Bu gelişmeler Ulusal Kurtuluş Savaşı yolunda 23 Temmuz 1919 tarihinde toplanan Erzurum Kongresi’nde alınan “Ulusal sınırlar içinde vatan bir bütündür.” kararının sonuçlarıdır.

Doğal ki, Lozan’ın kazandırdığı haklar çerçevesinde, 1 Temmuz 1926 tarihinde kabul edilen Kabotaj Kanunu ile , Türkiye’yi çevreleyen karasularında ve limanlarda ulaşım hizmetinin Türk gemi ve işadamlarına tanınması da egemenlik haklarımız kapsamındadır.
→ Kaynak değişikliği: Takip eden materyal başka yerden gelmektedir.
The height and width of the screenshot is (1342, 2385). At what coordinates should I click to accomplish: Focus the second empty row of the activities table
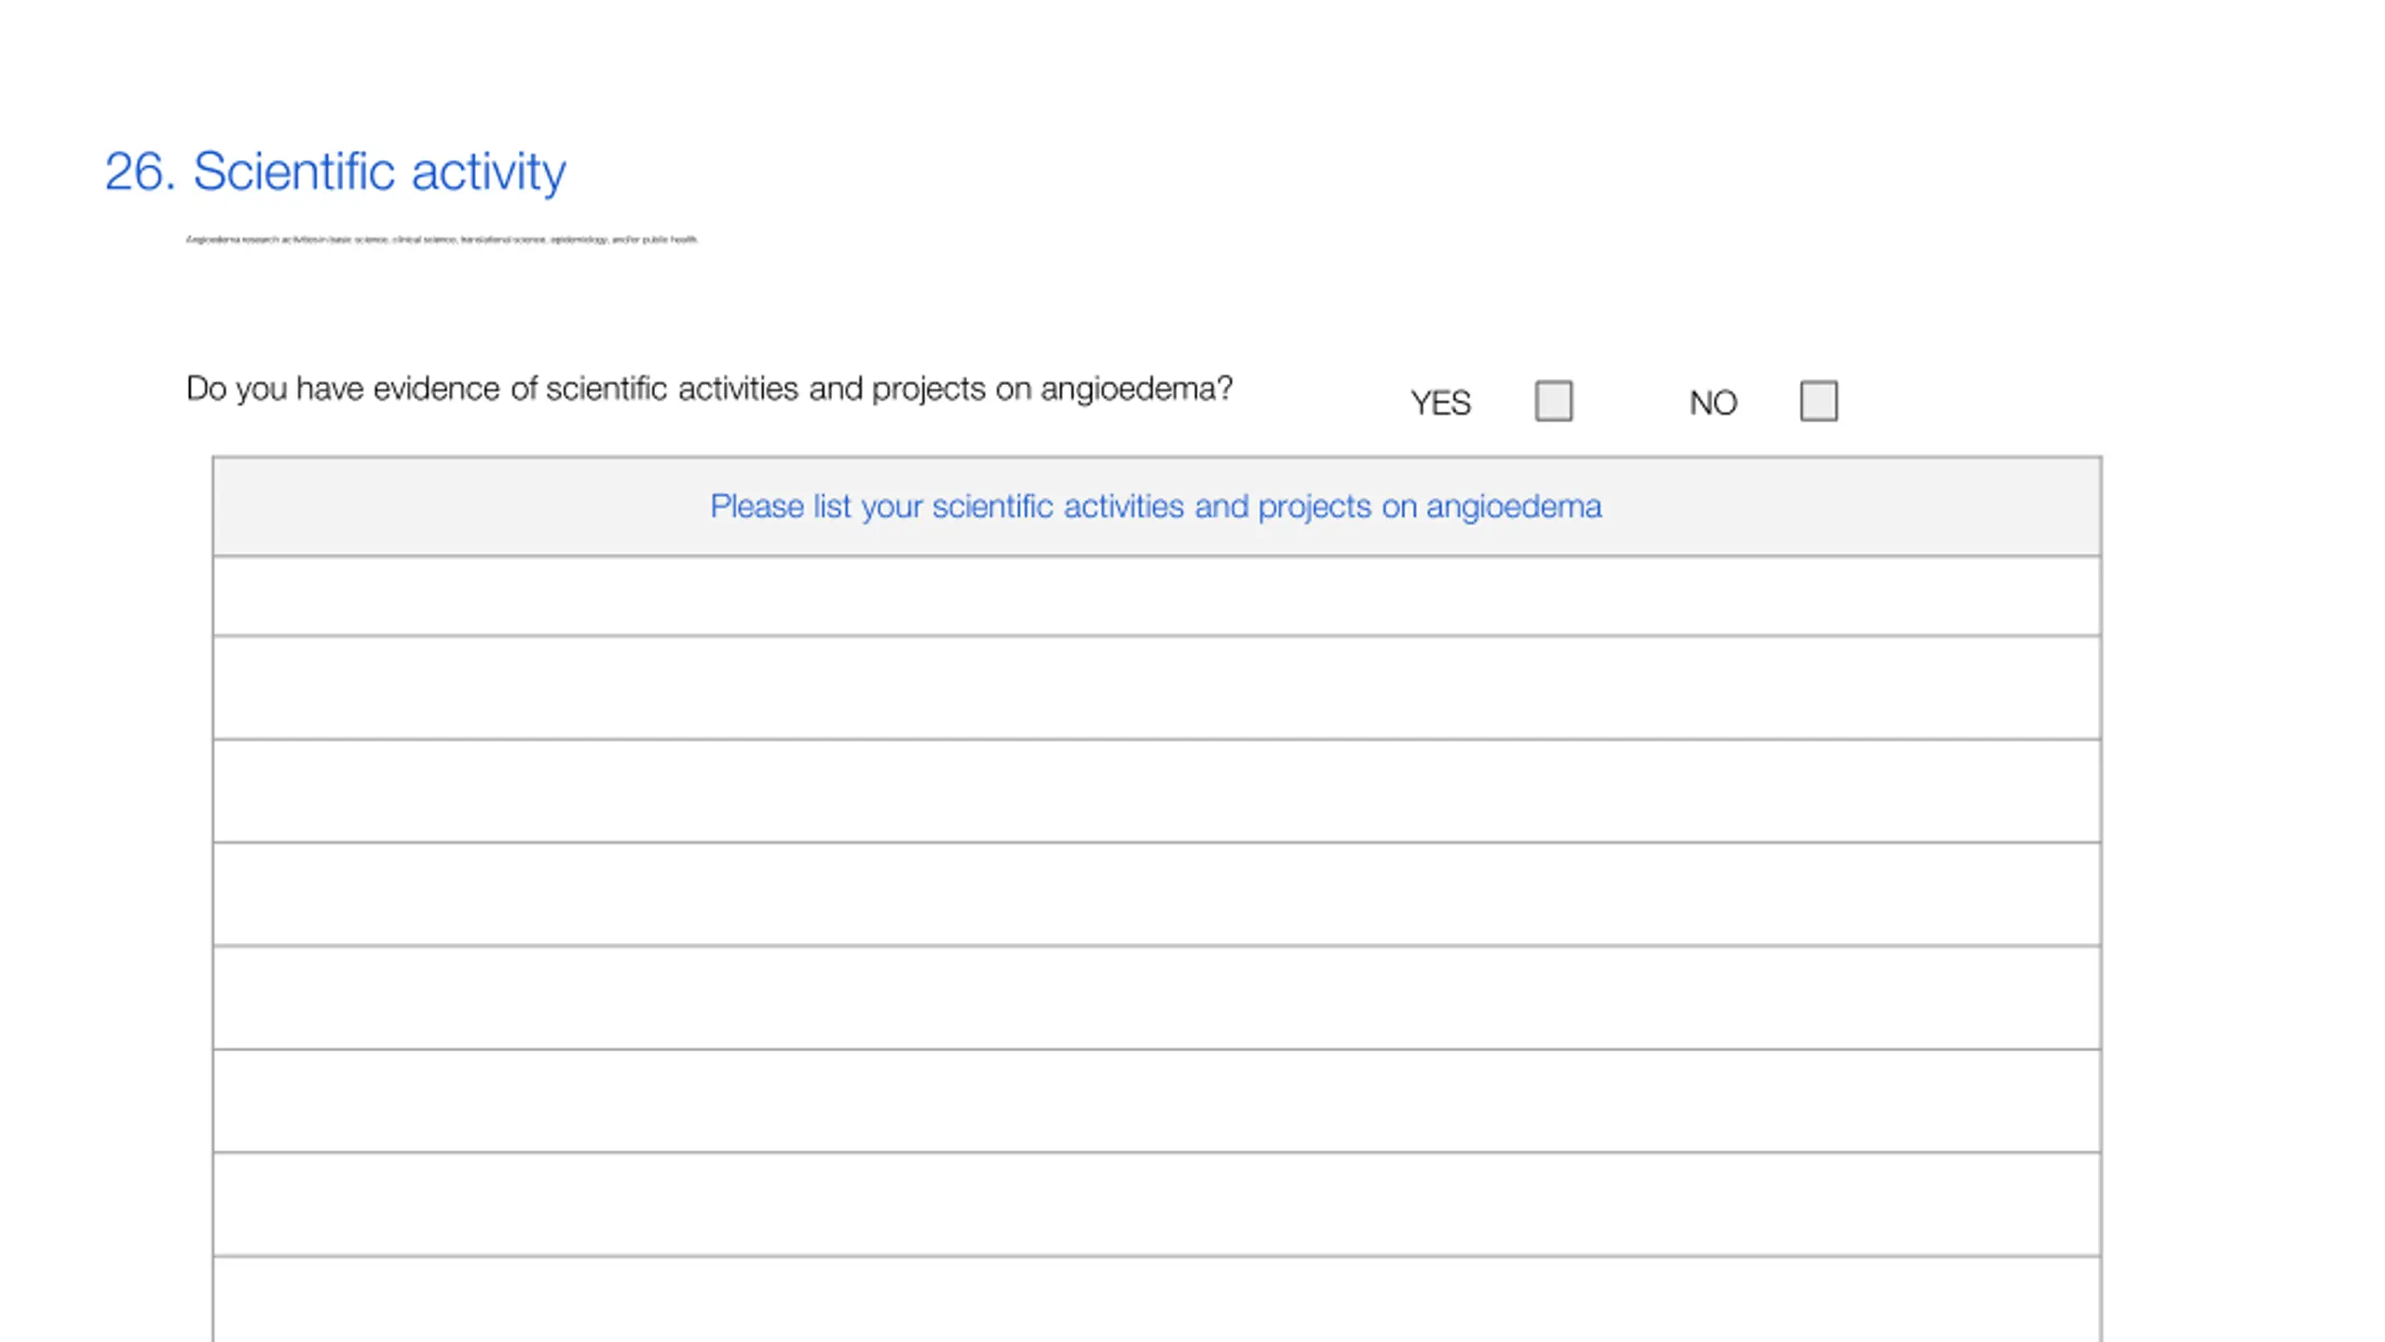click(x=1156, y=688)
Ayrıca, 20 Temmuz 1974 tarihinde gerçekleştirdiğimiz, bir ‘meşru müdafaa’ örneği bilinecek Kıbrıs Barış Harekatı ardında kurulan Kuzey Kıbrıs Türk Cumhuriyeti, bu ulusal egemenlik hakkımızı yaşatmak bilincinin yeni bir görünüşüdür.

Misak-ı Milli sınırları içinde Türkiye Cumhuriyeti’nin sınırlarını tespit eden, toprak bütünlüğünü, bağımsızlığını ve ulusal egemenliğini kuran bu tarihsel günler , Atatürk Türkiyesi’nin, Cumhuriyet’in övünç dolu günleridir.

Bunun içindir Gazi Mustafa Kemal Atatürk’ün “Bu antlaşma, Türk milleti aleyhine asırlardan beri hazırlanmış ve Sevr Antlaşması’yla tamamlandığı zannedilmiş büyük bir suikastın yıkılışını ifade eden bir belgedir. Osmanlı tarihinde benzeri görülmemiş siyası bir zaferdir.” övgüsüne değer gördüğü Lozan Barış Antlaşması, Türkiye Cumhuriyeti Devleti’nin tapu belgesidir.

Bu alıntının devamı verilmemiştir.